ResponderEliminarTenho alguma ideia ( empírica e de leitura de artigos de outros ) sobre a deriva sedimentar na nossa costa, da dinâmica das correntes e da ondulação.
E o que é que eu acho?
Que a construção do molhe teria benefícios, mas para ser eficaz naquilo que sempre foi o objectivo principal ( tonar mais acessível a embocadura do rio e o interior ), teria de ter uma extensão suficiente para quebrar a ondulação direccionada à baía, trazendo, a meu ver, problemas acrescidos, nomeadamente...a erosão da baía de Buarcos por falta de alimentação sedimentar, que correria ao longo do hipotético molhe, direito a sul.
Repito, a minha opinião é fruto da minha proximidade com o mar e com o conhecimento de elementos básicos para análise destas questões ( mais uma vez, correntes, ventos, ondulação, fundos, deriva sedimentar )e não sou, obviamente, técnico ou expert da área.
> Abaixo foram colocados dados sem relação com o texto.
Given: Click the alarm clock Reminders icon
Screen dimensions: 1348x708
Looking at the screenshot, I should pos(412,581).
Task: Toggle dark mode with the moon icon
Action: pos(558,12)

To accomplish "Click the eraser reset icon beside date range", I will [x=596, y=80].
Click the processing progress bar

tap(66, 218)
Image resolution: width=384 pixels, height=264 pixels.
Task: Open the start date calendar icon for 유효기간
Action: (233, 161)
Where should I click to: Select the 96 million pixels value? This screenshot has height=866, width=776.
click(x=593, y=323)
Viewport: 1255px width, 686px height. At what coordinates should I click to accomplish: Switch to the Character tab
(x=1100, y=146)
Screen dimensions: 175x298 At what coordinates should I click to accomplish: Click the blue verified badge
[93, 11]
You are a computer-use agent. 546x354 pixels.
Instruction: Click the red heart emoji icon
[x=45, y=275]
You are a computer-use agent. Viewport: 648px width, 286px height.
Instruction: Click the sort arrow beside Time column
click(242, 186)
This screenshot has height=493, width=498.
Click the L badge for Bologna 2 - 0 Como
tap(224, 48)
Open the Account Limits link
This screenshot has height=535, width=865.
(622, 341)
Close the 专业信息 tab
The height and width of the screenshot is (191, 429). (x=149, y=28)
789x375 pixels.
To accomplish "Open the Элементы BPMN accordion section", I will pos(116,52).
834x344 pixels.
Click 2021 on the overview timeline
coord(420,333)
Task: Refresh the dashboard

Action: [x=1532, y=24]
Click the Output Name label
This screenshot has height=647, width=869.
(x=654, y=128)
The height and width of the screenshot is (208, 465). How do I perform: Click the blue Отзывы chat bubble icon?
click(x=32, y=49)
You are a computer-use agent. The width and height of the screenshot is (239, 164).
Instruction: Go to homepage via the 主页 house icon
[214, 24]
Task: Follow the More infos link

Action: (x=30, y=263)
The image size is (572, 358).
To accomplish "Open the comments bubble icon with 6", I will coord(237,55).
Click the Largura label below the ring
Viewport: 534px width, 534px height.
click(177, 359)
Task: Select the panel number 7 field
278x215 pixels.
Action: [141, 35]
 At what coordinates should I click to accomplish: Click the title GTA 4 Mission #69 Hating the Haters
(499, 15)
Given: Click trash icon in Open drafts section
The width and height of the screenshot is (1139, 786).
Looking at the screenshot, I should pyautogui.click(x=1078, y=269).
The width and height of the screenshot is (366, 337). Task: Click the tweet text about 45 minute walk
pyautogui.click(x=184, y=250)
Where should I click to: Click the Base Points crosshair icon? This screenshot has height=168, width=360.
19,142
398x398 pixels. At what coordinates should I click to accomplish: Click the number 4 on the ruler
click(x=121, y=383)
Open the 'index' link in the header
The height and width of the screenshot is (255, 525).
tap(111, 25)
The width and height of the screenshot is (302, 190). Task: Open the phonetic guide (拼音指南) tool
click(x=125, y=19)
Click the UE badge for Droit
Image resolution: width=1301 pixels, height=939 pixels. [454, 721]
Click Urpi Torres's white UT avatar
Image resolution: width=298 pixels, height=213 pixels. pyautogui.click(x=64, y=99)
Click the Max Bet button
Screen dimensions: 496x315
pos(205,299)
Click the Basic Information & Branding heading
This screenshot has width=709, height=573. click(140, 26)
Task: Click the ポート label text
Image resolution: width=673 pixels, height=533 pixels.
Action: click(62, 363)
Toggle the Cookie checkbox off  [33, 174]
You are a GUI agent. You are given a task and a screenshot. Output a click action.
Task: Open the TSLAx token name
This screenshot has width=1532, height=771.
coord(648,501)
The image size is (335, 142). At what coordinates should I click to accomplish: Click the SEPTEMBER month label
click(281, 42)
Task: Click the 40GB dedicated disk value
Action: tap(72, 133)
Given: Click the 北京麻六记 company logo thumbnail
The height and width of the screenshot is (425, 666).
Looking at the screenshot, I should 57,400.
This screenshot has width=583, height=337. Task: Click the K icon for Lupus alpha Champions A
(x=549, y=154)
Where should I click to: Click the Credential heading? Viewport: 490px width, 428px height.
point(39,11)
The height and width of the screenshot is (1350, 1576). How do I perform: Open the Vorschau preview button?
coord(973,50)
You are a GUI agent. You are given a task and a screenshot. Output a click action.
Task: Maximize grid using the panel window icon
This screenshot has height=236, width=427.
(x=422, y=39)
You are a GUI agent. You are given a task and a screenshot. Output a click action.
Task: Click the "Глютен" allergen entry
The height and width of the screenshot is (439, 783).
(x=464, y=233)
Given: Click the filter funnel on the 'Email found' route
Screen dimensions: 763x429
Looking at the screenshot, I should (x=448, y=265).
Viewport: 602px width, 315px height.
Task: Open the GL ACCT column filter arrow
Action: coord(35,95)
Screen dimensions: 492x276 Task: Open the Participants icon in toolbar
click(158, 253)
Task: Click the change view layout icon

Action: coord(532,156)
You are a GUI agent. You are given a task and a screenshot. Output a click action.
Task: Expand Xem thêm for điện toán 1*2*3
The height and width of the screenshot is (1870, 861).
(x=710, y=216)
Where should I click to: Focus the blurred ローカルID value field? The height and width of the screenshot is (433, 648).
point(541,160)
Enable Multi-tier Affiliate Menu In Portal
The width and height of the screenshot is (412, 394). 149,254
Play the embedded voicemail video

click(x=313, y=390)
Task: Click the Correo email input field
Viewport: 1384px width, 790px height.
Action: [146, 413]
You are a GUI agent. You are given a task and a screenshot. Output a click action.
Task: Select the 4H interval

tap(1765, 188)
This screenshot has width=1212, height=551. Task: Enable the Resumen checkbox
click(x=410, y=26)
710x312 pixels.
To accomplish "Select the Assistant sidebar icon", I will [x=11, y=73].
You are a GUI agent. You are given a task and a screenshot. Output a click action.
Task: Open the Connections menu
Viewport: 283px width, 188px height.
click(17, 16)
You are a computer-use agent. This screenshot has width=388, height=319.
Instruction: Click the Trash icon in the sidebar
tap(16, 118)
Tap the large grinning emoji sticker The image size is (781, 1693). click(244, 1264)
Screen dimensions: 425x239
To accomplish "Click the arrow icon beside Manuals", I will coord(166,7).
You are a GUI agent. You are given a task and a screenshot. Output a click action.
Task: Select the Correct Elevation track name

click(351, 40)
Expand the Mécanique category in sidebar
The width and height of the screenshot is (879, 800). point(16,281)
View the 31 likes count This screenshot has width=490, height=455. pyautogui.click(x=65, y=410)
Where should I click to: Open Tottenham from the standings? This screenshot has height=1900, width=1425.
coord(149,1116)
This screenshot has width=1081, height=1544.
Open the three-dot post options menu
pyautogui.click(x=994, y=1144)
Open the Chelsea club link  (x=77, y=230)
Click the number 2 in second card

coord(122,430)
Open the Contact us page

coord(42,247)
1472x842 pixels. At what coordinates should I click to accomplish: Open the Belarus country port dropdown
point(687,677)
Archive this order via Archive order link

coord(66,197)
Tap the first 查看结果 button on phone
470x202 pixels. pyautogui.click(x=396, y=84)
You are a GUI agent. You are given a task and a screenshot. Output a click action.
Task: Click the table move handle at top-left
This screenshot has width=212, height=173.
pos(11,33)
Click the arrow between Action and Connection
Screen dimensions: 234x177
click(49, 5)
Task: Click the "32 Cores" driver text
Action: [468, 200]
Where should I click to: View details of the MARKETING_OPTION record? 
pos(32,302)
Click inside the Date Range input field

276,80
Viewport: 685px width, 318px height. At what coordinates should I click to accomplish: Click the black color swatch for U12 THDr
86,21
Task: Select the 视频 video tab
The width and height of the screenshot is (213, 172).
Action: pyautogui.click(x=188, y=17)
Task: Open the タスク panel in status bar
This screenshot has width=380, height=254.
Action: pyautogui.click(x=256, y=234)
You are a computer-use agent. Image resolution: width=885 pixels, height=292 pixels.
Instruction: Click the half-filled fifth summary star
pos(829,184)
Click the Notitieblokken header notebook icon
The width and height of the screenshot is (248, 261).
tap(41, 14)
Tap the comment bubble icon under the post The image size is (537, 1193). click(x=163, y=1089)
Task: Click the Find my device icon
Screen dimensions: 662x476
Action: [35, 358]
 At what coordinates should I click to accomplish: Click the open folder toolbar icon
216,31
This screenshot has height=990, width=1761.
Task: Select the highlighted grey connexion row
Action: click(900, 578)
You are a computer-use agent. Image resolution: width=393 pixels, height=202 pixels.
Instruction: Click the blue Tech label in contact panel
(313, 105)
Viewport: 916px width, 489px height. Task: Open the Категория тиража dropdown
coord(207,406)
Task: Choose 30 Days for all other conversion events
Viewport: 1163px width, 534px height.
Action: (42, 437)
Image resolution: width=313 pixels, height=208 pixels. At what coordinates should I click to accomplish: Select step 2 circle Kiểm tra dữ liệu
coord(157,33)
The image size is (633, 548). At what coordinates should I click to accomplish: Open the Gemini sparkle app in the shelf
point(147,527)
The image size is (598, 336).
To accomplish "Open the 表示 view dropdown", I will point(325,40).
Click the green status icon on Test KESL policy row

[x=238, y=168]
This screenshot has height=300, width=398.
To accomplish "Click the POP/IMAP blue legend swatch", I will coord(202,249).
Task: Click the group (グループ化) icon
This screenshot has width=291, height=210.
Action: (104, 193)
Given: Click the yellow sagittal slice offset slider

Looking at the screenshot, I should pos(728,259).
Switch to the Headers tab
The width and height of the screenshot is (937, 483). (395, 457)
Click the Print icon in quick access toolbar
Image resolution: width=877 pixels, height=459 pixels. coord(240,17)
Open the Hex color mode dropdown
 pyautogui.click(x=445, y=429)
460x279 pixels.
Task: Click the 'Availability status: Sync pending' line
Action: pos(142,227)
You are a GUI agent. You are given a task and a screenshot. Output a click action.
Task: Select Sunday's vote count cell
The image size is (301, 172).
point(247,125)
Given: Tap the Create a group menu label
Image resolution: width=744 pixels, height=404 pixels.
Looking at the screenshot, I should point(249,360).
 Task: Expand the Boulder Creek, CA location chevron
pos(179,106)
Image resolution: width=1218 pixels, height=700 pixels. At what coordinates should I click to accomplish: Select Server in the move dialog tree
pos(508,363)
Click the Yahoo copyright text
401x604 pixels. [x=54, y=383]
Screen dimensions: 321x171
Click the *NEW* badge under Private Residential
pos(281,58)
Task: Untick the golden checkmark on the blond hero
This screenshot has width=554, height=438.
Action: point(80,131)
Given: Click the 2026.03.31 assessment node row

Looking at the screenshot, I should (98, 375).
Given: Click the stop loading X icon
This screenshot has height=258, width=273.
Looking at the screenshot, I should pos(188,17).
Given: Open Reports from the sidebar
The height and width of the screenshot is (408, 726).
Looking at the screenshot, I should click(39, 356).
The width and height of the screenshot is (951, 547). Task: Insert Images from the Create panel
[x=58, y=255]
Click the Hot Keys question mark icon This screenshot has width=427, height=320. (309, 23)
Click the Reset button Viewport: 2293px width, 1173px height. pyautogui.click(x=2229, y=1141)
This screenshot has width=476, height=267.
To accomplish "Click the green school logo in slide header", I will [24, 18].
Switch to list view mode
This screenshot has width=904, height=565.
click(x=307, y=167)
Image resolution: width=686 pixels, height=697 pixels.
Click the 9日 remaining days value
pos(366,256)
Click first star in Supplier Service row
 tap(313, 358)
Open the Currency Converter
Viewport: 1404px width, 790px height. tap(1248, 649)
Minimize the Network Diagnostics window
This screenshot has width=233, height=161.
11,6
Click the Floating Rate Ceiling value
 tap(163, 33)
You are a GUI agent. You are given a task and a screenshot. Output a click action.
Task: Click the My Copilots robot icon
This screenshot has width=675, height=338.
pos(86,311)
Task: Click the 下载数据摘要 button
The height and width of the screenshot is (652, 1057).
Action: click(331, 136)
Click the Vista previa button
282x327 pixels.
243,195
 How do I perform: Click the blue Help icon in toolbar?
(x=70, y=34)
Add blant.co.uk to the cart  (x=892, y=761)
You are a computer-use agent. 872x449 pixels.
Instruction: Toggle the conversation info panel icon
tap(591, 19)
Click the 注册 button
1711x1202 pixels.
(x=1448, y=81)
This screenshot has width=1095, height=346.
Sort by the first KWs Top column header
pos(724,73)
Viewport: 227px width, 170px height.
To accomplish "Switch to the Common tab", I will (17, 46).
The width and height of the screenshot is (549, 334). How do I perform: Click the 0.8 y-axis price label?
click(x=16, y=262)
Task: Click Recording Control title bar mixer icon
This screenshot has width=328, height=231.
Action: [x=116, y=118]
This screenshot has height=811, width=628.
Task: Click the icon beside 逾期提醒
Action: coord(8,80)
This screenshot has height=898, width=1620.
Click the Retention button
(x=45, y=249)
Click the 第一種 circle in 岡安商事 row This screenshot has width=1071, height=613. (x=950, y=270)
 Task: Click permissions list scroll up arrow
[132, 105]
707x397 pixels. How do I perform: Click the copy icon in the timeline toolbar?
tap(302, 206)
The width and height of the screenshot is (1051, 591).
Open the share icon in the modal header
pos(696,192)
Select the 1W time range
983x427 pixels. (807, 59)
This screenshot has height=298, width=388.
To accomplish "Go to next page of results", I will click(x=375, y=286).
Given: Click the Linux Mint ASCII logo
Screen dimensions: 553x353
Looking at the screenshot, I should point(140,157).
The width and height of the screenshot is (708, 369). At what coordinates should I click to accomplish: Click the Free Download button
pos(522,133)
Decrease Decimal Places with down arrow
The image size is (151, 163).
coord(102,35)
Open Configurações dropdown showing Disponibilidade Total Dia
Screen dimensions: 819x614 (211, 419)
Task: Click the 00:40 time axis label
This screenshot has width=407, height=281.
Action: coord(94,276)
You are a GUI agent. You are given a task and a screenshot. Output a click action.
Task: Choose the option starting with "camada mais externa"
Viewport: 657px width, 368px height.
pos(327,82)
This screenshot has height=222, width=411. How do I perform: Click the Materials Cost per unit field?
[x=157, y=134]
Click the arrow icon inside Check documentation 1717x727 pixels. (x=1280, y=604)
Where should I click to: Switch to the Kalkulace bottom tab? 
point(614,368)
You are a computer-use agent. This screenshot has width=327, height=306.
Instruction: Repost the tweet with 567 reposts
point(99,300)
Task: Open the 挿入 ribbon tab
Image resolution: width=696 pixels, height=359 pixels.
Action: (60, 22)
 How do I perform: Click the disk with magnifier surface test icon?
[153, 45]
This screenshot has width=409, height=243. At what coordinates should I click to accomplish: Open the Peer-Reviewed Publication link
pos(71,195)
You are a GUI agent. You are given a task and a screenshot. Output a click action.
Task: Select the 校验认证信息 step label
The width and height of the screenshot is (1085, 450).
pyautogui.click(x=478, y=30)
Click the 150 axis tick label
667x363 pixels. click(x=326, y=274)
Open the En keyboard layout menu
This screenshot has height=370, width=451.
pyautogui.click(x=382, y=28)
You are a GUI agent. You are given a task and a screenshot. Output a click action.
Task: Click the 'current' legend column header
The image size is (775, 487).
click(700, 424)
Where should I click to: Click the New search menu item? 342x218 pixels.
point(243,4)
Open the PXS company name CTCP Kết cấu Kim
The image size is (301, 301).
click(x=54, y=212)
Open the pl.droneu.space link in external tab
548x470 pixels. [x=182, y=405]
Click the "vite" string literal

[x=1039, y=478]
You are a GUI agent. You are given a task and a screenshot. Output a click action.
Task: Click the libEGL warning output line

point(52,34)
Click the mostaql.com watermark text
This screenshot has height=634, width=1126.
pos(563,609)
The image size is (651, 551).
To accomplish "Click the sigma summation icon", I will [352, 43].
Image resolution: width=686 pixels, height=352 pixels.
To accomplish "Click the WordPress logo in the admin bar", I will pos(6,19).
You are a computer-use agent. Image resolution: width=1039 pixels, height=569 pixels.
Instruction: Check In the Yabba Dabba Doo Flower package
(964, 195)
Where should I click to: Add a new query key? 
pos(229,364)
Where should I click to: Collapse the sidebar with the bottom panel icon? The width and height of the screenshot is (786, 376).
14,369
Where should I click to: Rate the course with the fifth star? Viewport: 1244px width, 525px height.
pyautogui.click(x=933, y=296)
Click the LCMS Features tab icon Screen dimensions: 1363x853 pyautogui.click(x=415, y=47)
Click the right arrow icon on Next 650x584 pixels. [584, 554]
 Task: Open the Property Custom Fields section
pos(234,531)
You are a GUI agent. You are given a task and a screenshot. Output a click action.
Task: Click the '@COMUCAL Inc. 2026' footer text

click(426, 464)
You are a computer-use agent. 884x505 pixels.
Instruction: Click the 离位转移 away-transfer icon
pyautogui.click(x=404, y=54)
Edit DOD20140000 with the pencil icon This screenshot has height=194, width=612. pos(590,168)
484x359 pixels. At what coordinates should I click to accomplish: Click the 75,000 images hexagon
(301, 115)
Leio-os, é tudo.
Retomando o meu primeiro comentário, seria sem dúvida uma Figueira diferente. Um porto talvez mais dinâmico, que teria concorrido com o de Aveiro, mas a baía de Buarcos teria uma fisionomia totalmente diferente, e arrisco-me a dizer que não seria uma praia de pedra.
Recomendo-te a revista Territorium de 5.1998.